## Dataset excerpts
╔══

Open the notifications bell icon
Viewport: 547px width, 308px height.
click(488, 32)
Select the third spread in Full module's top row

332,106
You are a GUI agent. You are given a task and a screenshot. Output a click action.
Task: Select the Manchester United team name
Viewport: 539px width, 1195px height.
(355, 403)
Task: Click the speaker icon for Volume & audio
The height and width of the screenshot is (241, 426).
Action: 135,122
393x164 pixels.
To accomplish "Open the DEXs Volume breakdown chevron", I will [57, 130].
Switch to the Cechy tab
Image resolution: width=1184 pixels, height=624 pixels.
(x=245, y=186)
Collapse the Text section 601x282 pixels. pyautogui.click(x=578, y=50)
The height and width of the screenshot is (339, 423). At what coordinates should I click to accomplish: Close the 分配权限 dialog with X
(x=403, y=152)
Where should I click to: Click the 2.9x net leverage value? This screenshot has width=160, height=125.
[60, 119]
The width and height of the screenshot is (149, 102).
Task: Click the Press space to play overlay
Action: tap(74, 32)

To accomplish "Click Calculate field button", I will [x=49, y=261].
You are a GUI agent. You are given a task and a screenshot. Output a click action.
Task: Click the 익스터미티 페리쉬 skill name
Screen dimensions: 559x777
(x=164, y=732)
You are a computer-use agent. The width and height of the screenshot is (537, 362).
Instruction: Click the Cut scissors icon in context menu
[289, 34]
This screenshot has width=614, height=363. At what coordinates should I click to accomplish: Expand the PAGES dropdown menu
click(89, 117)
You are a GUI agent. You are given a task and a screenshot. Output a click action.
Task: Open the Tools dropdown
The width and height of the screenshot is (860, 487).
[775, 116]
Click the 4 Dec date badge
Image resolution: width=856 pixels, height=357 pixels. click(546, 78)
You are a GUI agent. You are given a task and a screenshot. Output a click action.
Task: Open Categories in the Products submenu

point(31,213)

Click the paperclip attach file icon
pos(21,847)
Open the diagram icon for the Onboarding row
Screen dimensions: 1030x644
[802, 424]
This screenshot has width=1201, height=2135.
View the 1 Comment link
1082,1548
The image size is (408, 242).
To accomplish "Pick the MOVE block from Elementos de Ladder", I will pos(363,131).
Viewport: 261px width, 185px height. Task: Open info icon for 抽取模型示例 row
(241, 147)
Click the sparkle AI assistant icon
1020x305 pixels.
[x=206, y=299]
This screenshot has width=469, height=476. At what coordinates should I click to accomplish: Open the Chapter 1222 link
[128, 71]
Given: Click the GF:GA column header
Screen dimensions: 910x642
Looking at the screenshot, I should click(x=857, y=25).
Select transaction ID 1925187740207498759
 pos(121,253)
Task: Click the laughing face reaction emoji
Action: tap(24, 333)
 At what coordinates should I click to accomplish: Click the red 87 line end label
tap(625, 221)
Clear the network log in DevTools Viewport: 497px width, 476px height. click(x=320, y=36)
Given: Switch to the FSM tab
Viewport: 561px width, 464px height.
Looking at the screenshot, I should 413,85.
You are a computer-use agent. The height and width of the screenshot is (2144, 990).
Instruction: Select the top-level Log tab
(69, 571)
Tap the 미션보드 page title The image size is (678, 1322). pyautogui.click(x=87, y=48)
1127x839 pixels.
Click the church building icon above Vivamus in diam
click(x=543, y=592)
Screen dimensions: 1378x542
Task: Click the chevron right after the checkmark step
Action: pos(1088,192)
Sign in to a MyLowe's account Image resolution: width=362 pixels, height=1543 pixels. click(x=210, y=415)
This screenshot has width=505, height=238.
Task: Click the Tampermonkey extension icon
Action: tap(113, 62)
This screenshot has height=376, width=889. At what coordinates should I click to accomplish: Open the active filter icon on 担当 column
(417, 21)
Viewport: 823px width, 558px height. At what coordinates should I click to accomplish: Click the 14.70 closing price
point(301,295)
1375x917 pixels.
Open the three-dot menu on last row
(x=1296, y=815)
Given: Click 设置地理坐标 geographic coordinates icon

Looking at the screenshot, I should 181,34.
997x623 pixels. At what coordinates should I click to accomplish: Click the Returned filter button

╚══

## Exercise directions
Retype all of the entries precisely as they are.

## Finished exercise
Open the notifications bell icon
Viewport: 547px width, 308px height.
click(488, 32)
Select the third spread in Full module's top row

332,106
You are a GUI agent. You are given a task and a screenshot. Output a click action.
Task: Select the Manchester United team name
Viewport: 539px width, 1195px height.
(355, 403)
Task: Click the speaker icon for Volume & audio
The height and width of the screenshot is (241, 426).
Action: 135,122
393x164 pixels.
To accomplish "Open the DEXs Volume breakdown chevron", I will [57, 130].
Switch to the Cechy tab
Image resolution: width=1184 pixels, height=624 pixels.
(x=245, y=186)
Collapse the Text section 601x282 pixels. pyautogui.click(x=578, y=50)
The height and width of the screenshot is (339, 423). At what coordinates should I click to accomplish: Close the 分配权限 dialog with X
(x=403, y=152)
Where should I click to: Click the 2.9x net leverage value? This screenshot has width=160, height=125.
[60, 119]
The width and height of the screenshot is (149, 102).
Task: Click the Press space to play overlay
Action: tap(74, 32)

To accomplish "Click Calculate field button", I will [x=49, y=261].
You are a GUI agent. You are given a task and a screenshot. Output a click action.
Task: Click the 익스터미티 페리쉬 skill name
Screen dimensions: 559x777
(x=164, y=732)
You are a computer-use agent. The width and height of the screenshot is (537, 362).
Instruction: Click the Cut scissors icon in context menu
[289, 34]
This screenshot has width=614, height=363. At what coordinates should I click to accomplish: Expand the PAGES dropdown menu
click(89, 117)
You are a GUI agent. You are given a task and a screenshot. Output a click action.
Task: Open the Tools dropdown
The width and height of the screenshot is (860, 487).
[775, 116]
Click the 4 Dec date badge
Image resolution: width=856 pixels, height=357 pixels. click(546, 78)
You are a GUI agent. You are given a task and a screenshot. Output a click action.
Task: Open Categories in the Products submenu

point(31,213)

Click the paperclip attach file icon
pos(21,847)
Open the diagram icon for the Onboarding row
Screen dimensions: 1030x644
[802, 424]
This screenshot has width=1201, height=2135.
View the 1 Comment link
1082,1548
The image size is (408, 242).
To accomplish "Pick the MOVE block from Elementos de Ladder", I will pos(363,131).
Viewport: 261px width, 185px height. Task: Open info icon for 抽取模型示例 row
(241, 147)
Click the sparkle AI assistant icon
1020x305 pixels.
[x=206, y=299]
This screenshot has width=469, height=476. At what coordinates should I click to accomplish: Open the Chapter 1222 link
[128, 71]
Given: Click the GF:GA column header
Screen dimensions: 910x642
Looking at the screenshot, I should click(x=857, y=25).
Select transaction ID 1925187740207498759
 pos(121,253)
Task: Click the laughing face reaction emoji
Action: tap(24, 333)
 At what coordinates should I click to accomplish: Click the red 87 line end label
tap(625, 221)
Clear the network log in DevTools Viewport: 497px width, 476px height. click(x=320, y=36)
Given: Switch to the FSM tab
Viewport: 561px width, 464px height.
Looking at the screenshot, I should 413,85.
You are a computer-use agent. The height and width of the screenshot is (2144, 990).
Instruction: Select the top-level Log tab
(69, 571)
Tap the 미션보드 page title The image size is (678, 1322). pyautogui.click(x=87, y=48)
1127x839 pixels.
Click the church building icon above Vivamus in diam
click(x=543, y=592)
Screen dimensions: 1378x542
Task: Click the chevron right after the checkmark step
Action: pos(1088,192)
Sign in to a MyLowe's account Image resolution: width=362 pixels, height=1543 pixels. click(x=210, y=415)
This screenshot has width=505, height=238.
Task: Click the Tampermonkey extension icon
Action: tap(113, 62)
This screenshot has height=376, width=889. At what coordinates should I click to accomplish: Open the active filter icon on 担当 column
(417, 21)
Viewport: 823px width, 558px height. At what coordinates should I click to accomplish: Click the 14.70 closing price
point(301,295)
1375x917 pixels.
Open the three-dot menu on last row
(x=1296, y=815)
Given: Click 设置地理坐标 geographic coordinates icon

Looking at the screenshot, I should 181,34.
997x623 pixels. At what coordinates should I click to accomplish: Click the Returned filter button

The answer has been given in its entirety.